Work item –
Look below for the line with "Task: Click the Android download icon". Retype it and every line after it to the end, exactly, but leave out the pictures.

Input material –

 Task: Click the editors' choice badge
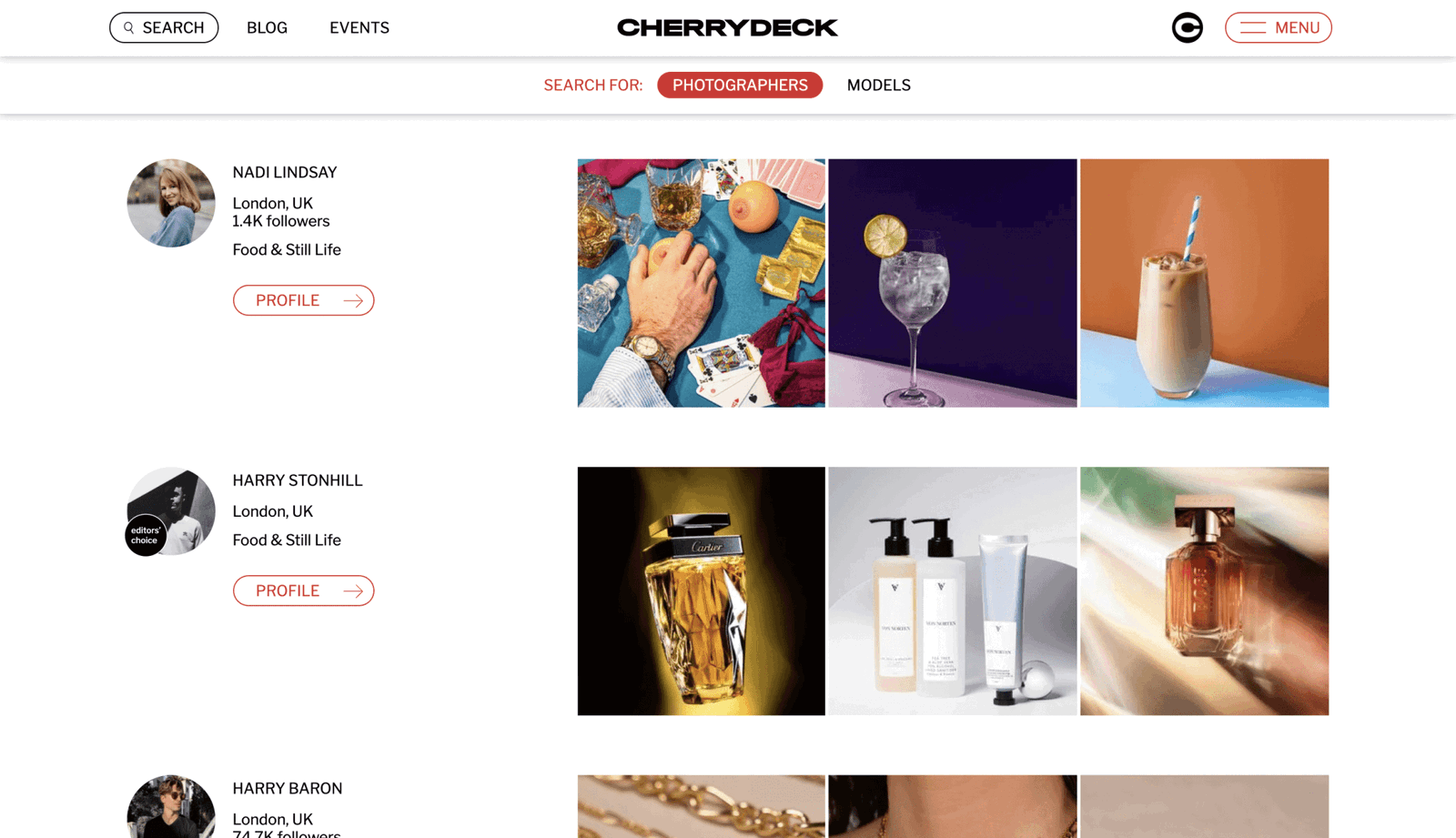pyautogui.click(x=146, y=535)
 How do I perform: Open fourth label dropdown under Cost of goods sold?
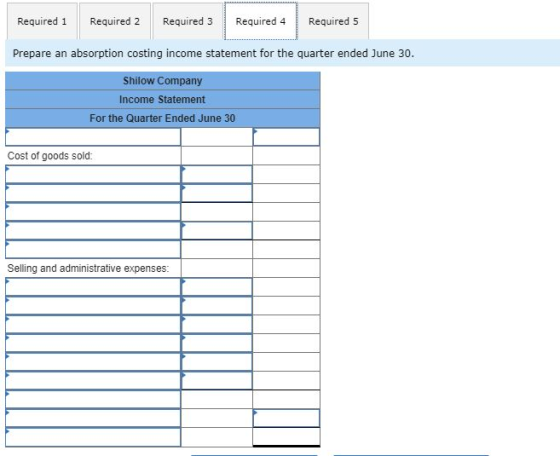[93, 231]
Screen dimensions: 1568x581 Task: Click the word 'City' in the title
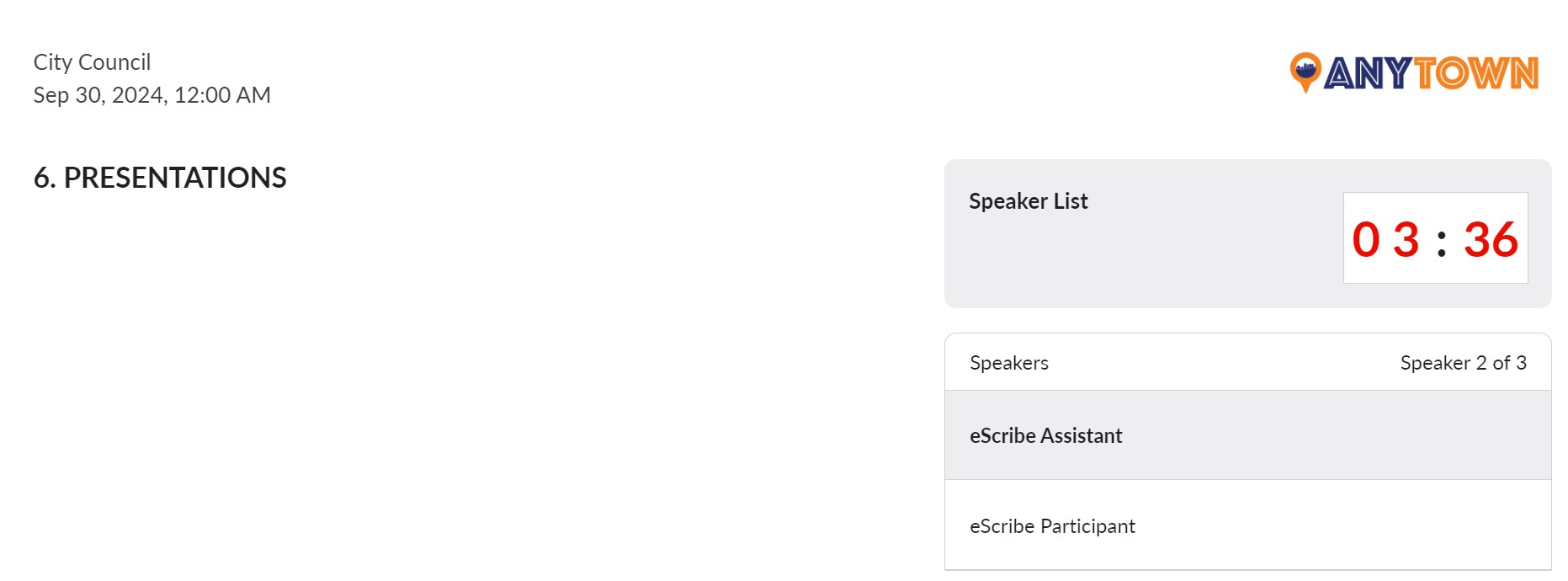click(x=52, y=62)
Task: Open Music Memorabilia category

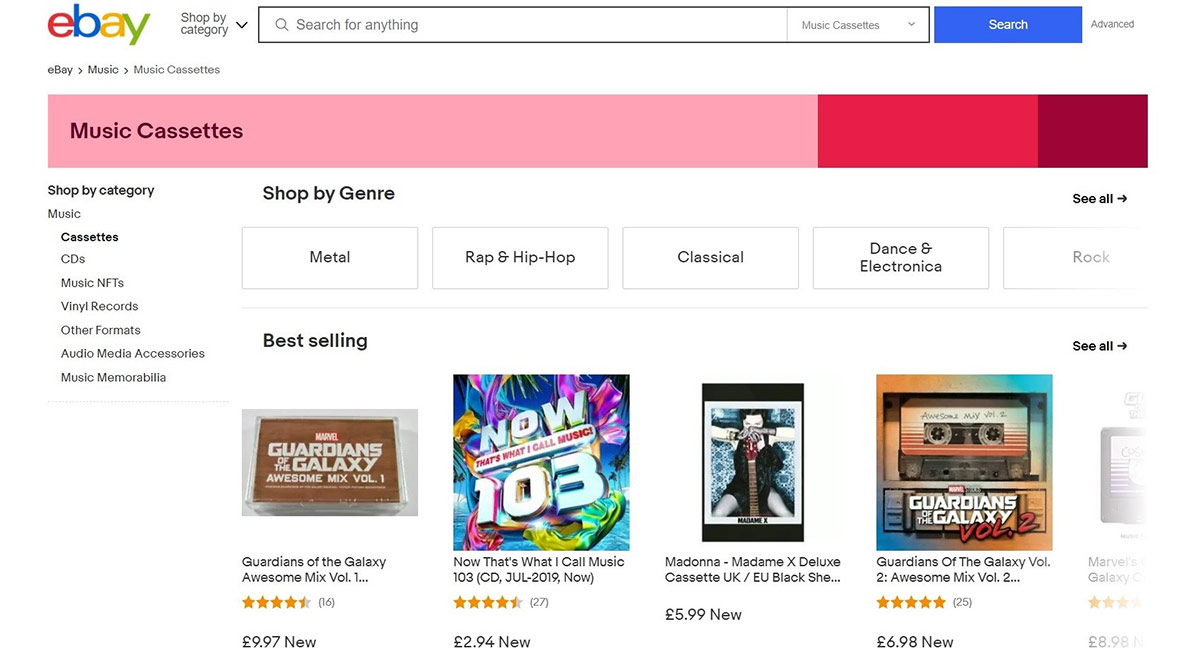Action: point(113,378)
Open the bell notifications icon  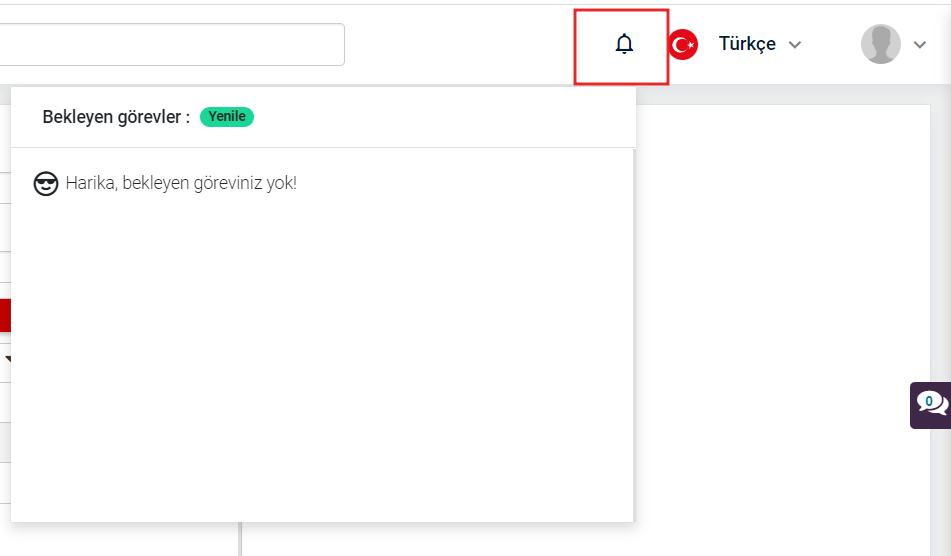coord(624,44)
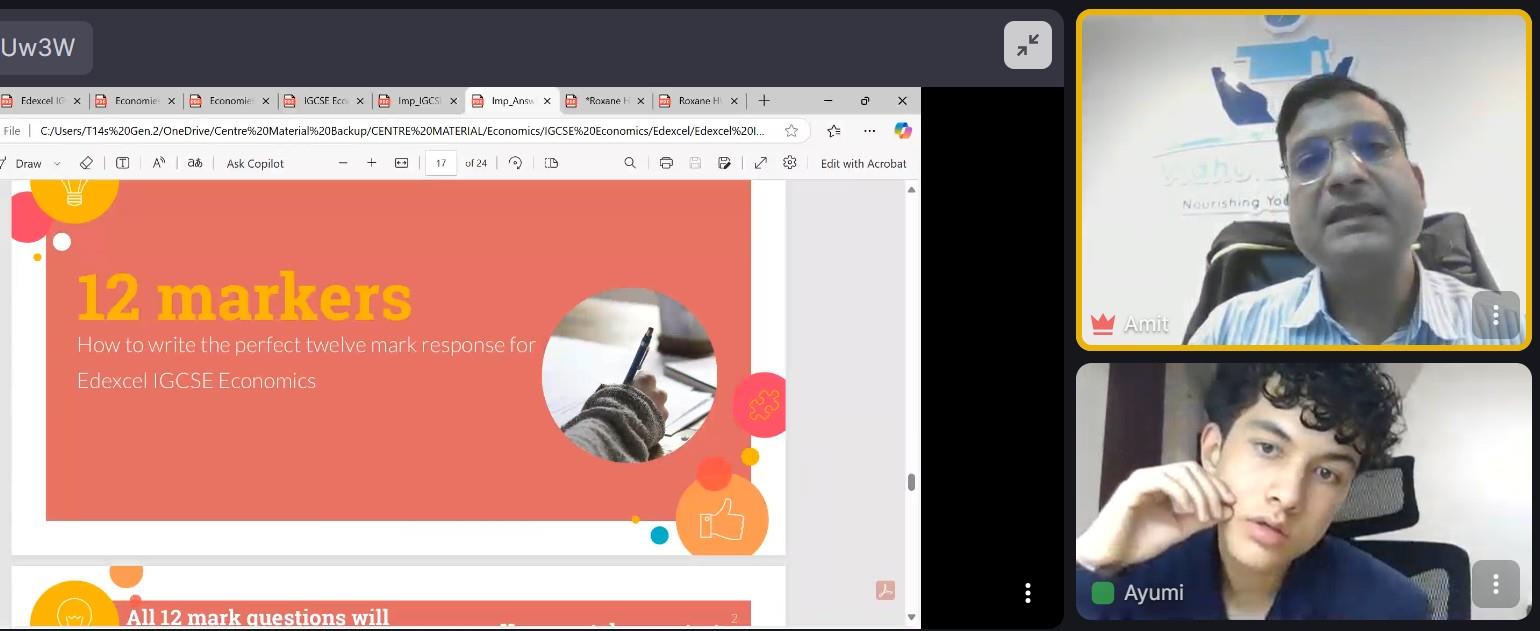Toggle Fit to width view
The width and height of the screenshot is (1540, 631).
tap(402, 163)
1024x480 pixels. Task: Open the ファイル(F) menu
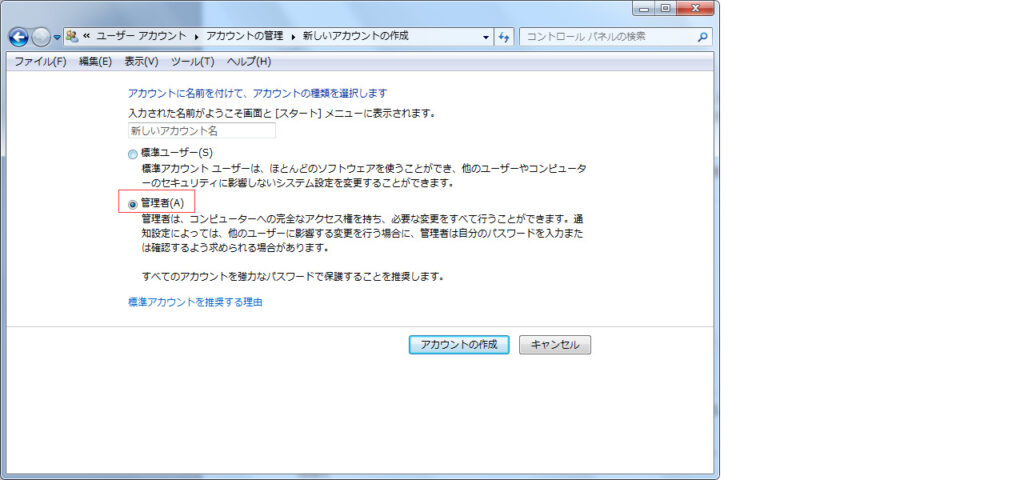click(40, 61)
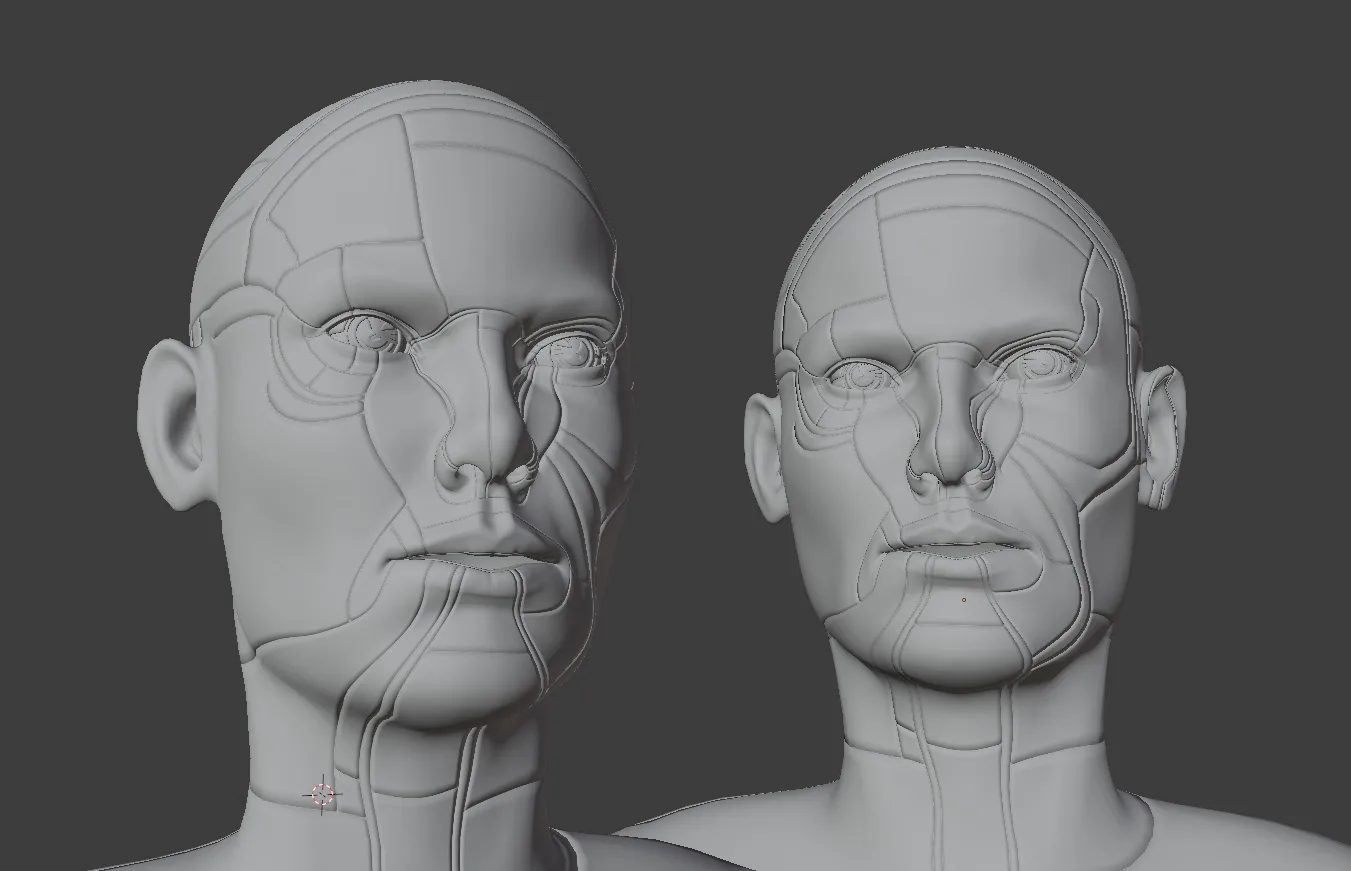Viewport: 1351px width, 871px height.
Task: Select the left eye of the left head
Action: 365,335
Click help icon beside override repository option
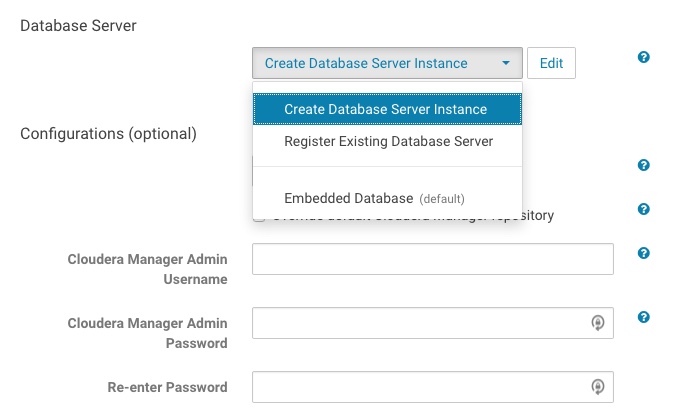674x416 pixels. pyautogui.click(x=644, y=210)
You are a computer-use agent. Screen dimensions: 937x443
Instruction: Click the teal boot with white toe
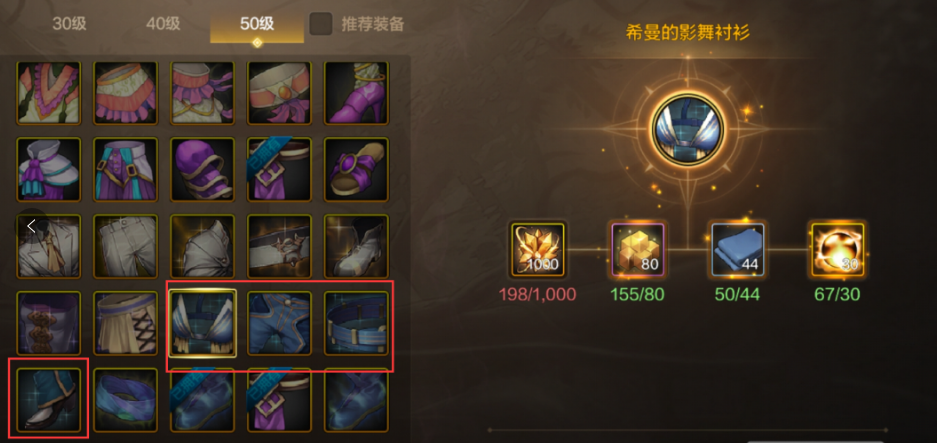pos(48,400)
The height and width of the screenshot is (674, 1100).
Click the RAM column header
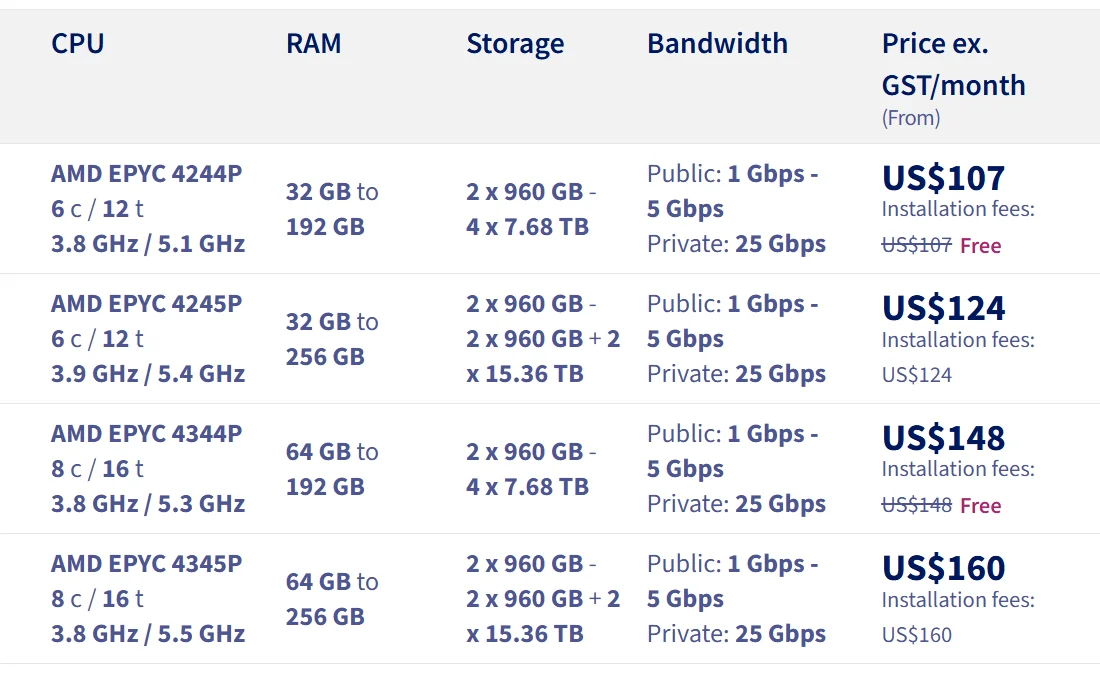[x=313, y=44]
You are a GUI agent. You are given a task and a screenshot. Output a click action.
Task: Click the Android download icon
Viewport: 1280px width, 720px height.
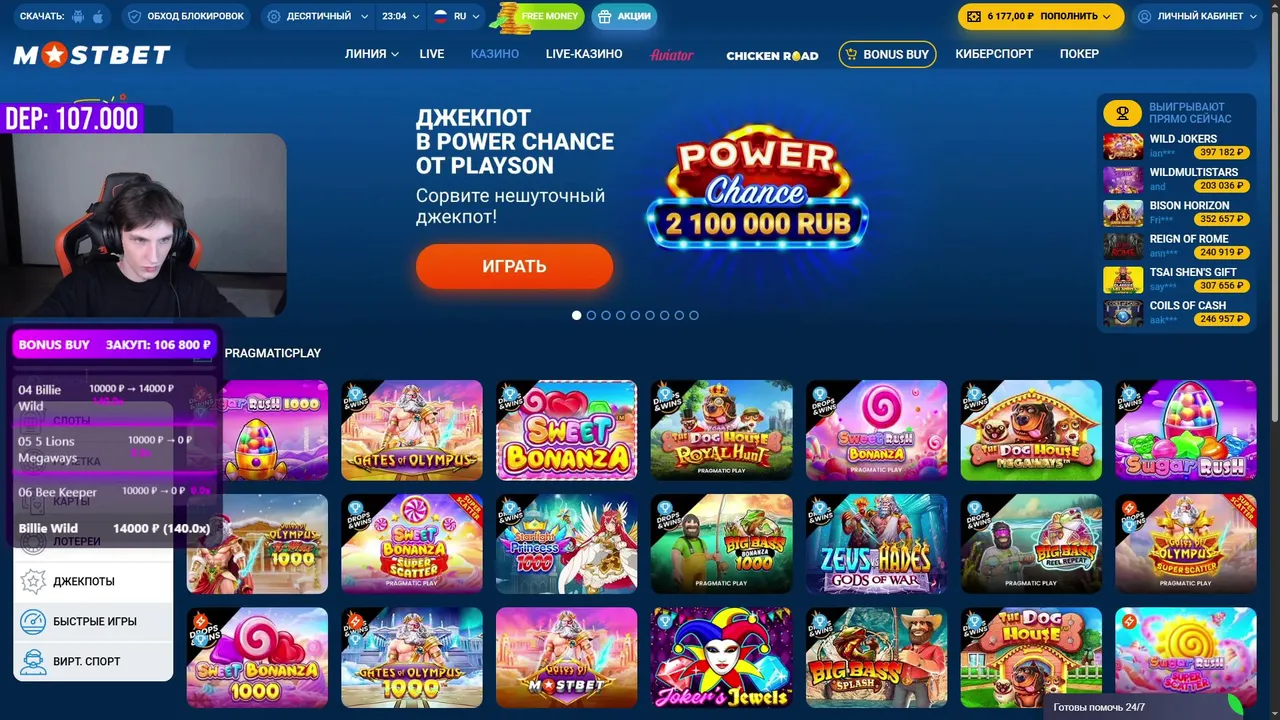[x=78, y=17]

Exercise solution –
Task: Click the Android download icon
Viewport: 1280px width, 720px height.
[x=78, y=17]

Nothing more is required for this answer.